What is expected –
Could you set down all of the data again, exactly as it stands?

(Data entries)
= Beginning of Section =

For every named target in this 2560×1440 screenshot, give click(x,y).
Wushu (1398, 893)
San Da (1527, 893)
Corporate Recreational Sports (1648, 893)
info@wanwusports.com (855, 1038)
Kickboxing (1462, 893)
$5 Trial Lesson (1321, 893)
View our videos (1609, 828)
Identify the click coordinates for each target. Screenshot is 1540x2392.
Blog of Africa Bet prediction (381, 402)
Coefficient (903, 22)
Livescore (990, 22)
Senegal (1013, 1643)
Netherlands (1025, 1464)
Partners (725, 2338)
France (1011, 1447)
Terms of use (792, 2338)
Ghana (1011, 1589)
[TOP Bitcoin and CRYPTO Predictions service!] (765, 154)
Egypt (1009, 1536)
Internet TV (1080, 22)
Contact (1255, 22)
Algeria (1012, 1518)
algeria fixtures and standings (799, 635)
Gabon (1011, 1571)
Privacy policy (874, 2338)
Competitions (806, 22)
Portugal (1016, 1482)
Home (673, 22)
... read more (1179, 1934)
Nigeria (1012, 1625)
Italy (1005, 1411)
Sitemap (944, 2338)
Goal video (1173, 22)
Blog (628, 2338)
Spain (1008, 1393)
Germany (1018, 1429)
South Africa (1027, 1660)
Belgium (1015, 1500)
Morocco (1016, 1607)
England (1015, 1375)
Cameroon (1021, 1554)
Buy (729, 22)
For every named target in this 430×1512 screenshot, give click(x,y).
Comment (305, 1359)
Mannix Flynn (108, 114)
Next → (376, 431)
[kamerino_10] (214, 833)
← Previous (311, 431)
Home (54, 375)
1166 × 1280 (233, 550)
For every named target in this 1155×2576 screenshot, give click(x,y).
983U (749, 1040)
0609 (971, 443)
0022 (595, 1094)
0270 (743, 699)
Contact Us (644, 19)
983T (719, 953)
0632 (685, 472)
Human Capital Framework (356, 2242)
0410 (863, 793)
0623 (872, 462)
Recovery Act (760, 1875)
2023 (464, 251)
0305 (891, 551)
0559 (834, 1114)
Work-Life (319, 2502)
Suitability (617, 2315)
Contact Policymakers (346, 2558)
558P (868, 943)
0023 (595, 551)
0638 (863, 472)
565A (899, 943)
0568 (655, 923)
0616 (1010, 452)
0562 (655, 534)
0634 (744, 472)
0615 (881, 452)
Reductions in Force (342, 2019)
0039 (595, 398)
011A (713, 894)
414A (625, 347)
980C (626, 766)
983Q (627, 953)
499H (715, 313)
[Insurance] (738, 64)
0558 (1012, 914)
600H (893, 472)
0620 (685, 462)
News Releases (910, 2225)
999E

= End of Section =

Written reply –
For every named target in this 2560×1440 screenshot, give click(x,y).
Wushu (1398, 893)
San Da (1527, 893)
Corporate Recreational Sports (1648, 893)
info@wanwusports.com (855, 1038)
Kickboxing (1462, 893)
$5 Trial Lesson (1321, 893)
View our videos (1609, 828)
Identify the click coordinates for each target. Screenshot is 1540x2392.
Blog of Africa Bet prediction (381, 402)
Coefficient (903, 22)
Livescore (990, 22)
Senegal (1013, 1643)
Netherlands (1025, 1464)
Partners (725, 2338)
France (1011, 1447)
Terms of use (792, 2338)
Ghana (1011, 1589)
[TOP Bitcoin and CRYPTO Predictions service!] (765, 154)
Egypt (1009, 1536)
Internet TV (1080, 22)
Contact (1255, 22)
Algeria (1012, 1518)
algeria fixtures and standings (799, 635)
Gabon (1011, 1571)
Privacy policy (874, 2338)
Competitions (806, 22)
Portugal (1016, 1482)
Home (673, 22)
... read more (1179, 1934)
Nigeria (1012, 1625)
Italy (1005, 1411)
Sitemap (944, 2338)
Goal video (1173, 22)
Blog (628, 2338)
Spain (1008, 1393)
Germany (1018, 1429)
South Africa (1027, 1660)
Belgium (1015, 1500)
Morocco (1016, 1607)
England (1015, 1375)
Cameroon (1021, 1554)
Buy (729, 22)
For every named target in this 430×1512 screenshot, give click(x,y).
Comment (305, 1359)
Mannix Flynn (108, 114)
Next → (376, 431)
[kamerino_10] (214, 833)
← Previous (311, 431)
Home (54, 375)
1166 × 1280 (233, 550)
For every named target in this 1155×2576 screenshot, give click(x,y).
983U (749, 1040)
0609 (971, 443)
0022 (595, 1094)
0270 (743, 699)
Contact Us (644, 19)
983T (719, 953)
0632 (685, 472)
Human Capital Framework (356, 2242)
0410 (863, 793)
0623 (872, 462)
Recovery Act (760, 1875)
2023 (464, 251)
0305 (891, 551)
0559 (834, 1114)
Work-Life (319, 2502)
Suitability (617, 2315)
Contact Policymakers (346, 2558)
558P (868, 943)
0023 (595, 551)
0638 (863, 472)
565A (899, 943)
0568 (655, 923)
0616 (1010, 452)
0562 (655, 534)
0634 (744, 472)
0615 (881, 452)
Reductions in Force (342, 2019)
0039 (595, 398)
011A (713, 894)
414A (625, 347)
980C (626, 766)
983Q (627, 953)
499H (715, 313)
[Insurance] (738, 64)
0558 (1012, 914)
600H (893, 472)
0620 (685, 462)
News Releases (910, 2225)
999E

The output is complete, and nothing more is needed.